J'ai passé mon temps, comme préfet de police de Paris, à essayer de faire en sorte que les manifestations déclarées arrivent au point prévu. Ces groupes de tête, ces nébuleuses qui bloquent les défilés et en empêchent la progression, c'est le pire qui puisse arriver en termes démocratiques puisqu'alors la contestation régulière ne peut pas s'exprimer. Ceux qui empêchaient les manifestations, ce n'étaient pas les policiers ou les gendarmes, mais bien les précortèges, ces manifestants ou ces groupuscules qui voulaient que les choses tournent mal. Un bouchon au début de la manifestation énerve les manifestants, qui imaginent des mesures de police. En réalité, c'est le fait de ces groupuscules et les forces de sécurité sont obligées d'intervenir. Or, ces interventions sont toujours très délicates.

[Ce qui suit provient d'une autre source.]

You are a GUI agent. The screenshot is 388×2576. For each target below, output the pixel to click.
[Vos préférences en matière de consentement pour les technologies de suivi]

J'ai compris que les syndicats m'avaient beaucoup reproché le déroulement de la manifestation du 1er mai 2019. Ils pensaient que notre intervention en début de manifestation, qui a provoqué un peu d'agitation, était à l'origine des difficultés rencontrées par le carré de tête. Le secrétaire général de la Confédération générale du travail avait été évacué et Force ouvrière est sortie de la manifestation. Ayant une vision globale de ces événements, j'ai plutôt le sentiment que ce sont des gilets jaunes qui ont agi contre ce cortège. Nous n'avons fait que les disperser en amont. Les organisations syndicales ont ensuite refusé de me rencontrer tout au long de mon mandat de préfet de police. Je l'ai profondément regretté. Je dispose de nombreuses lettres qui attestent que je leur ai à chaque fois proposé des rendez-vous. Je me réjouis qu'elles aient abandonné cette posture à la nomination de Laurent Nuñez.